Dana Delany in Light Sleeper (1992) in 1080hd




It's Willem Dafoe again. This time he plays a drug dealer with style and panache, and no habit. He only provides home delivery services to the very rich. (He's just the delivery boy for the upscale drug kingpin, or rather queenpin, played by Susan Sarandon.)

Dana Delany plays his former lover who wants him to stay away from her at all costs. We are led to think it is because she has moved on to a good new life away from dope dealers, but it turns out she has a dark secret to keep from him. There's also a murder mystery in there somewhere, and a psychic, and ... and it's a disappointingly draggy movie, with very little edge or suspense, considering the talent involved (Susan Sarandon, Dafoe, Delany, and director Paul Schrader).

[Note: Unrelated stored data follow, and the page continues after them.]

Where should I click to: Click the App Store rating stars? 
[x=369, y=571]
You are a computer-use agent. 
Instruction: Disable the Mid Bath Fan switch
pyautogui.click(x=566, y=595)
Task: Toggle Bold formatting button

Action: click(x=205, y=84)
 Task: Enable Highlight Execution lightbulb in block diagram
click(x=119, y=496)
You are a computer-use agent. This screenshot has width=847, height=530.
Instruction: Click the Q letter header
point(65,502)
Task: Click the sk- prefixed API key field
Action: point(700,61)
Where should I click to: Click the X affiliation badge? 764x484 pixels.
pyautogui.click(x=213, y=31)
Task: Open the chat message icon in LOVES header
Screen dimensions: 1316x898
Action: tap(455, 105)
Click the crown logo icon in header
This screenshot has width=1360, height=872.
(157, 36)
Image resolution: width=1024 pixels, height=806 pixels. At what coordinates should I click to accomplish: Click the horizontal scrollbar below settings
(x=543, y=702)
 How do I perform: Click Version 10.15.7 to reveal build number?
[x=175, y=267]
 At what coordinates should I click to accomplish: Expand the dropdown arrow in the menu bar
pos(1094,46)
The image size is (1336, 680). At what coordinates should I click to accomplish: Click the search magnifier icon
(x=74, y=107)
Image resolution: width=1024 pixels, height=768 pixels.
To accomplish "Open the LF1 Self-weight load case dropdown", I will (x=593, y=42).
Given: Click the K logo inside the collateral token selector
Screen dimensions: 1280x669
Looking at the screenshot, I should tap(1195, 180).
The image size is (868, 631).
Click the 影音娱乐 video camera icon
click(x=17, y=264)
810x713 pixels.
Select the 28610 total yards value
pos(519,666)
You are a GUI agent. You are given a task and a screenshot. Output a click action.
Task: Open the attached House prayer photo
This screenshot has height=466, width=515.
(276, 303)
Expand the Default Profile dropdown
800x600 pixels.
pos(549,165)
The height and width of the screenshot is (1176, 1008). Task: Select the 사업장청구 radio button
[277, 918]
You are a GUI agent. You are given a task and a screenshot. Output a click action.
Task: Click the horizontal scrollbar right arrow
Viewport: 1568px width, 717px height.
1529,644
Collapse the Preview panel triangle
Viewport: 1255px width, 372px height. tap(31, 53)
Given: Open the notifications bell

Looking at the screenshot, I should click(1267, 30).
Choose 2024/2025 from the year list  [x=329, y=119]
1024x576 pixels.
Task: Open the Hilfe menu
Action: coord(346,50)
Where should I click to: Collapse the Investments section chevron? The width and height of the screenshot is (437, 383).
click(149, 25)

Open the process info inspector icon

It's not a bad movie, really, and it's performed well, but it's mostly about Dafoe and Sarandon planning a life after drug dealing. Sarandon wants to start a line of natural cosmetics. Tedious, eh? You'd expect more from Shrader, the author of such cinema classics as Taxi Driver, Raging Bull, and the Last Temptation of Christ. Of course, in all three of those cases, Schrader's script was brought to life by a certain diminutive genius named Scorsese.

Schrader's best films as a director are probably this film, Blue Collar, Hardcore and The Comfort of Strangers, all of which are far below the quality of the Scorsese collaborations.